## RECORDS SUPPLIED
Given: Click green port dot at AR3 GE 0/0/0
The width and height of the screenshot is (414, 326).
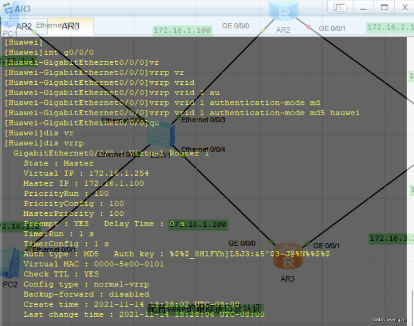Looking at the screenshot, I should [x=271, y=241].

* * *

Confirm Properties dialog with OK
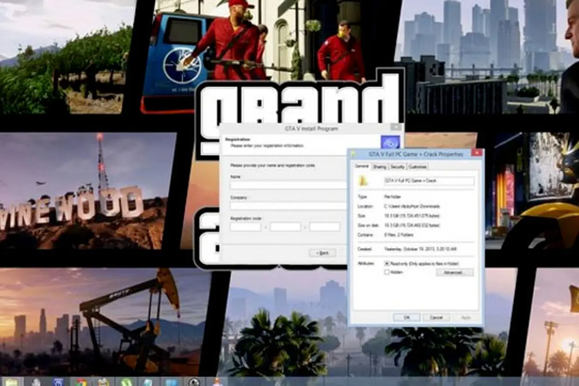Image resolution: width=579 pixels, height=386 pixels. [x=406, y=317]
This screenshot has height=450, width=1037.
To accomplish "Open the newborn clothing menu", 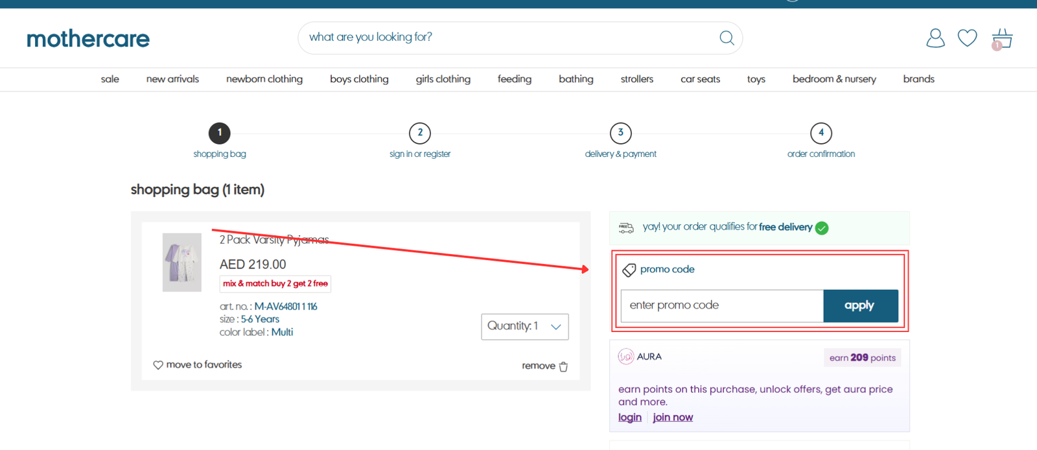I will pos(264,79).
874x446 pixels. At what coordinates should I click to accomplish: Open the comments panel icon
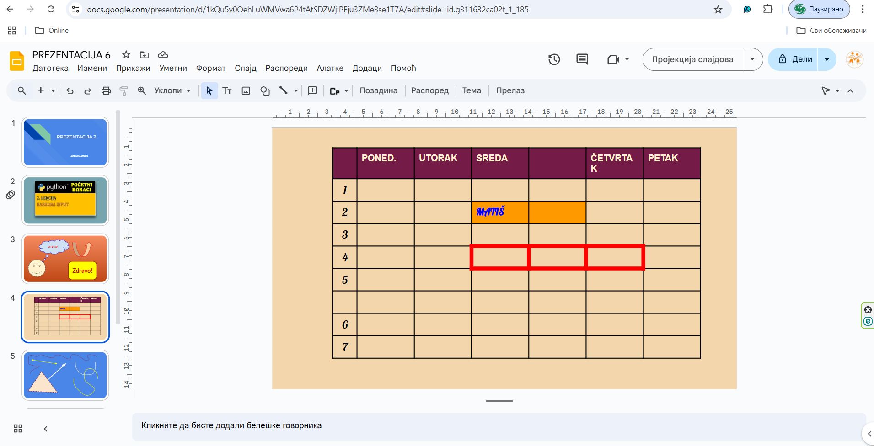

...

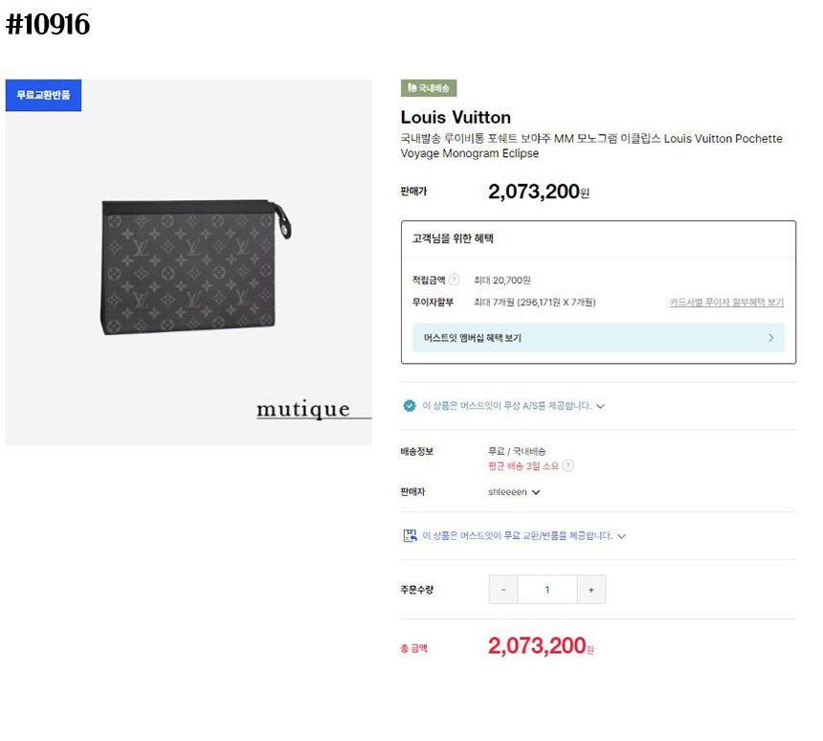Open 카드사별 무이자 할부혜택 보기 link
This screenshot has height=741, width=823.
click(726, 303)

## WHAT NEEDS TO BE DONE
Please reproduce everything in the listing from the line containing "Given: Click green port dot at AR3 GE 0/0/0" down to the line containing "Looking at the", both lines included, and leave the pictures out.

## ANSWER TO THE TASK
Given: Click green port dot at AR3 GE 0/0/0
The width and height of the screenshot is (414, 326).
Looking at the screenshot, I should [x=271, y=241].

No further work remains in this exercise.